The feeling of capitalism's largest historical cog turning a notch or two is currently over-whelming. There are now three dates with which to call time on the twentieth century - November 1989, September 2001 and September 2008. Take your pick. Marxists, especially with a regulationist bent, will be competing over the coming years to try and define the next settlement or 'fix' that will succeed the neo-liberalism of the past thirty years.
The state's function, from a Marxist point of view, is to defend capitalism from its own contradictions and prevent capitalism expanding to the point of meltdown. Once capitalism cannot grow any further, it collapses, hence one of the state's roles is to set its limits in order to protect it from this totality. This role is also inherently contingent - there is no necessary logic to what the capitalist state actually does. However regimes of accumulation will be sustained for limited periods, with the state acquiring a certain role within them (e.g. Fordism + Keynesianism).

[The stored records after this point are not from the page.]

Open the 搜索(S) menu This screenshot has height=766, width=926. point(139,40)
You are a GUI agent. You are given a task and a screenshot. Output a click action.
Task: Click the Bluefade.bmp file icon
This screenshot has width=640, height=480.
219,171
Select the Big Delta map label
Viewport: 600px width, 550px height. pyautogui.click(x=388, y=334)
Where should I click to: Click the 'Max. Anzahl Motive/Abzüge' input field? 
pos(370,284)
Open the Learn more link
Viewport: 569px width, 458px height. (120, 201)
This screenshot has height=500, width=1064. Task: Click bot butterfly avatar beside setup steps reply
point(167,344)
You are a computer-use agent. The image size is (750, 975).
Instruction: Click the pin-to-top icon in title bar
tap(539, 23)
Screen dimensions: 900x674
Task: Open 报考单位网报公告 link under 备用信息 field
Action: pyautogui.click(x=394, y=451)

Taking all that as read, it strikes me that what succeeds neo-liberalism (and maybe what succeeds, in Bob Jessop's analysis, the 'Schumpeterian Workfare State') may not be immediately recognisable. It also strikes me that many people are getting a little duped by the current behaviour of the state. A few observations:
- Western states are (obviously) not currently behaving in a way that reflects a new political economy or some shift to the left. They are trying to navigate a crisis, and have no rule-book for how to do it. They literally do not know what they are doing, through little fault of their own. Once they arrive at a situation where they do know what they are doing, there is no reason to think that nationalisation or traditional leftwing policies will have anything to do with it.

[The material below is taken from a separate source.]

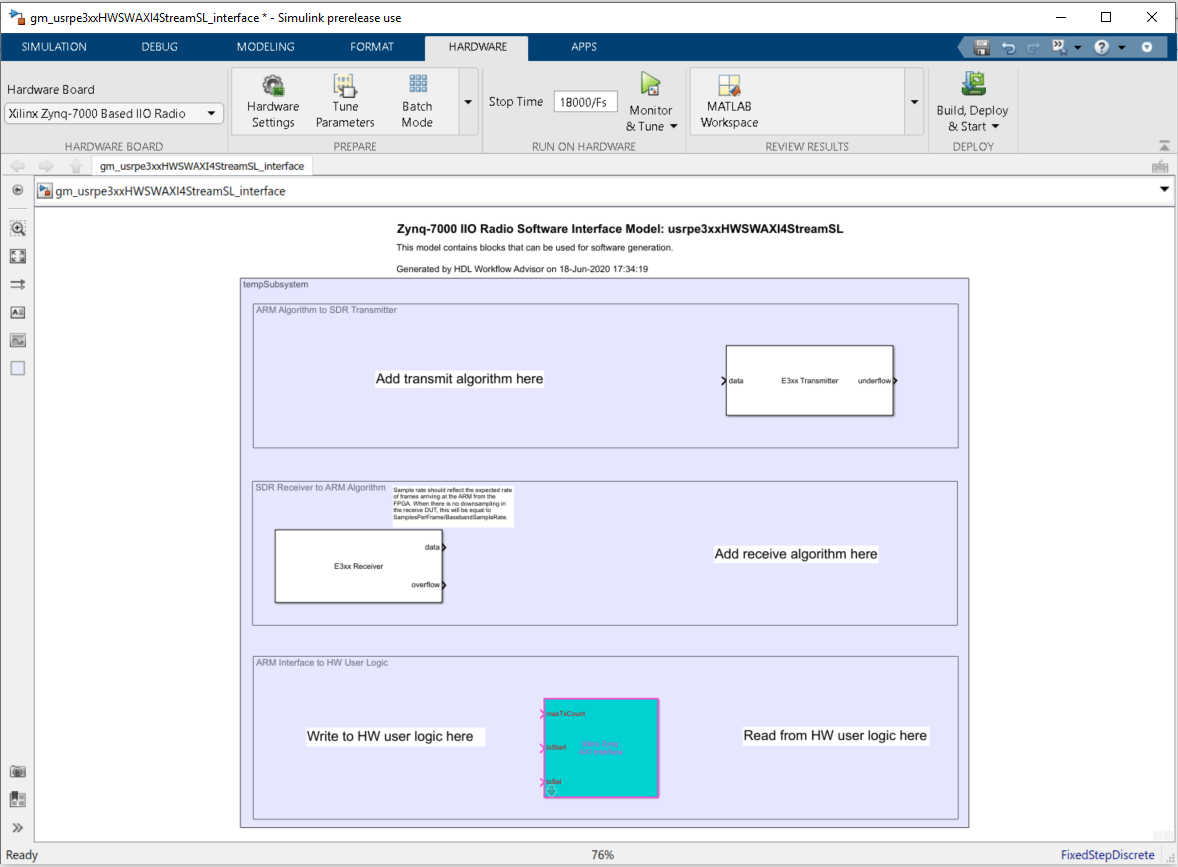Expand the Prepare gallery dropdown arrow
1178x867 pixels.
click(468, 102)
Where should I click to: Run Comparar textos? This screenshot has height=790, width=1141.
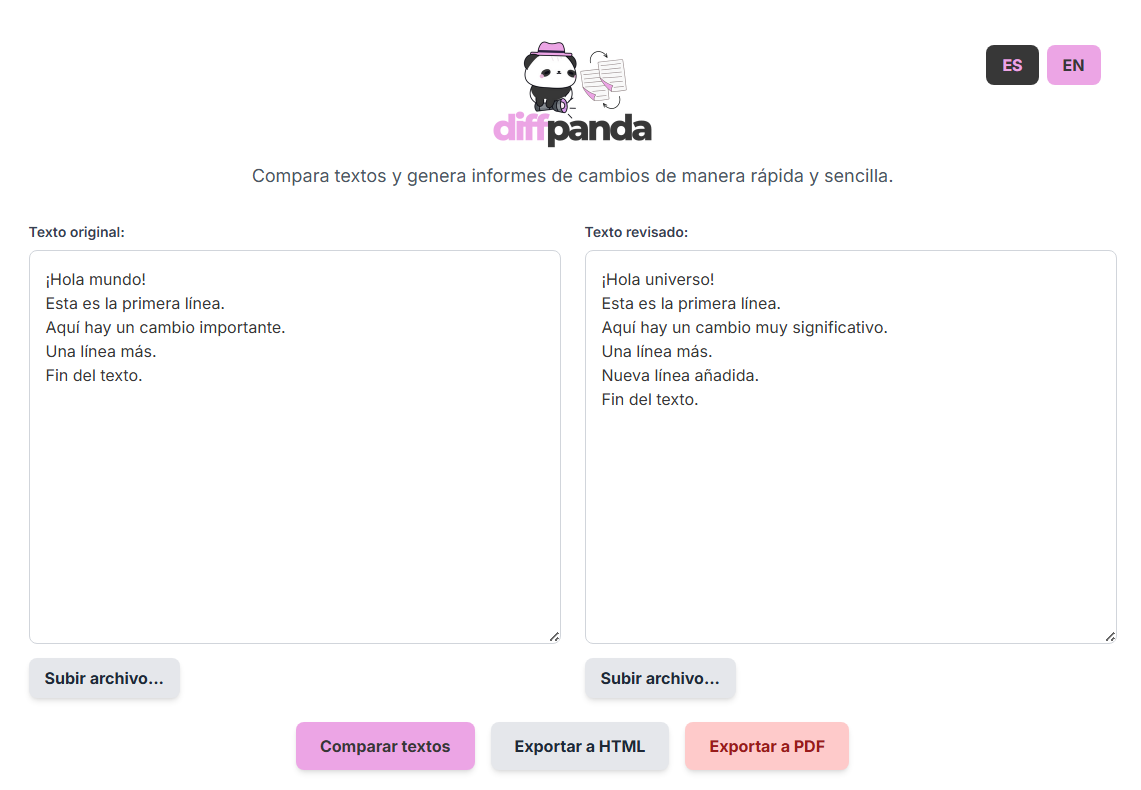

- The post-1929 and post-1973 settlements both emerged thanks partly to a confident, rationalist political economy. In the case of the latter (monetarism), it was actually waiting in the wings, precisely because Chicago-style neo-liberalism was a critique of Keynesianism. Can we really assume that another will emerge or succeed? It is not only the particular technocratic paradigm that has been discredited (neo-liberalism) but also perhaps the excessive faith in a single economic creed. Just because the crisis of the 1930s and that of the 1970s were dealt with through the wholesale adoption of a rationalist economic paradigm (a plan in the case of the former; an anti-plan in the case of the latter), I don't see that this crisis will necessarily end in the same way. The twentieth century Western state opted to wear a single economic logic in the same way that a mod opts to wear clothes - trouser hems x inches wide, suit with three buttons - but there have been plenty of capitalist states in history that have not been so rule-bound.

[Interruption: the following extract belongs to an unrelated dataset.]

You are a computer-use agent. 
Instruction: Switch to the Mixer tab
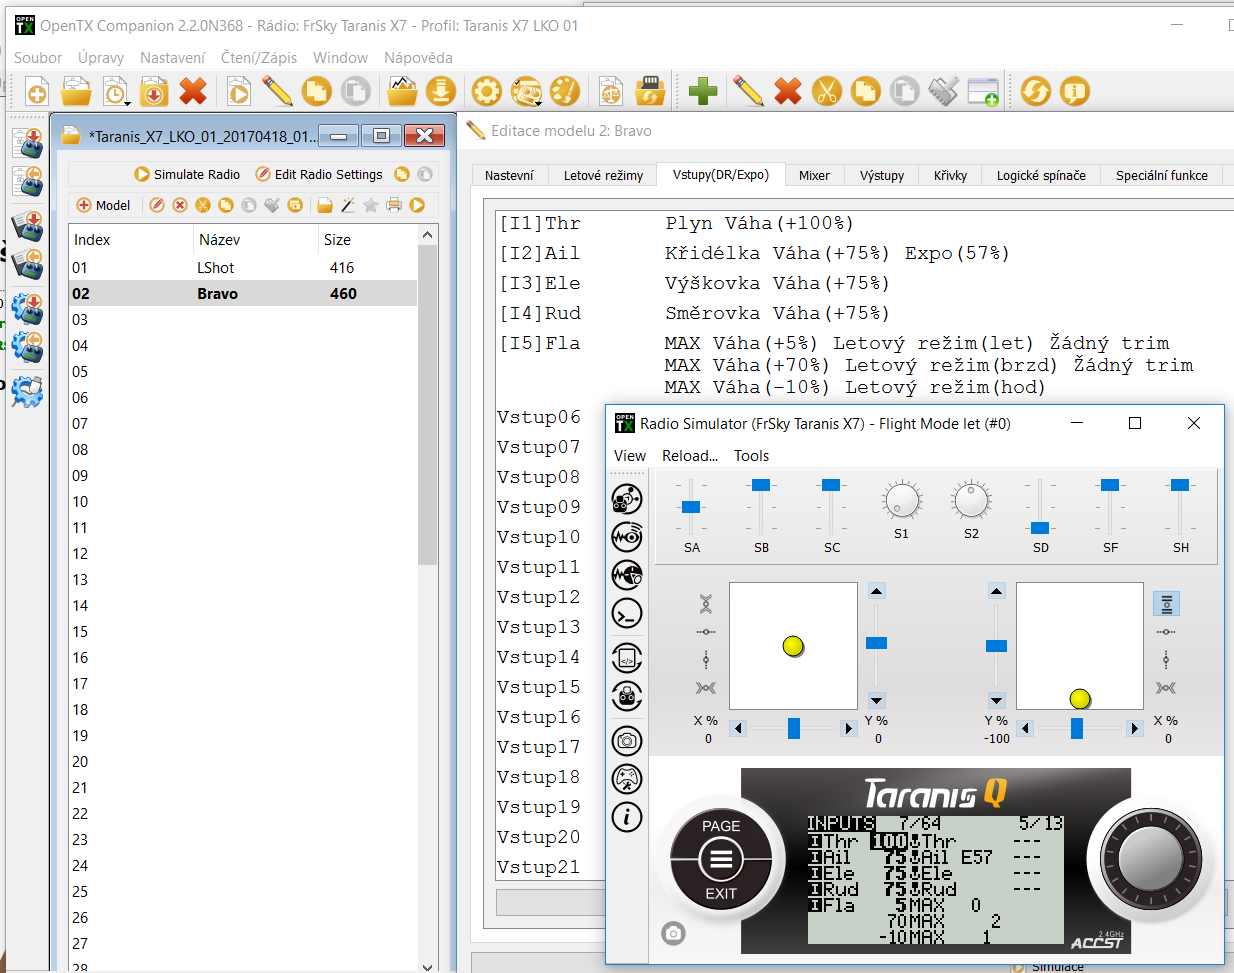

- As John Gray has consistently argued for some years (recently here), the ideology of neo-liberalism rests on the distinctly American illusion of economic globalisation as Enlightenment. Meanwhile, both Keynesianism and neo-liberalism depended for their enaction on American hegemony - the former via the concerted action of Bretton Woods, the latter via the equally concerted dismantling of Bretton Woods. This poses two questions - what happens when there is no hegemon, and what happens when capitalism becomes divorced from Enlightenment? As has been widely pointed out, the wealth-creating, creditor states of the next epoch will not be in hoc to Western Enlightenment myths of progress, nor to any Western economic rationalism regarding policy. They will be more Schmittian in their political economy (mercantilist, if you like), and none of them will have much interest in acting as the hegemon. Even if a new Keynes (or Friedman) were to arise, there would be no equivalent of twentieth century America to employ the new rationality to any great effect.
- The centre-left's nostalgia for the Keynesian era means that, perversely, there is a low-level excitement about what is currently taking place, as if more government intervention were automatically desirable. But government to what end? If the answer is a Keynesian macroeconomic one - raising demand - then fine, but while we don't even know if there is a macroeconomic rationality at all, let alone whether it shares anything with Keynesianism, surely we ought to face the next few decades with considerable trepidation.
So for the time being, it will be easiest to understand events using analogies to 1929 and the emergence of Keynes. In time, however, I wonder if we will come to see both Keynesianism and neo-liberalism for what they were: rationalist sticking plasters, that disguise the fact that the capitalist state doesn't have to abide by a set of political-economic rules at all.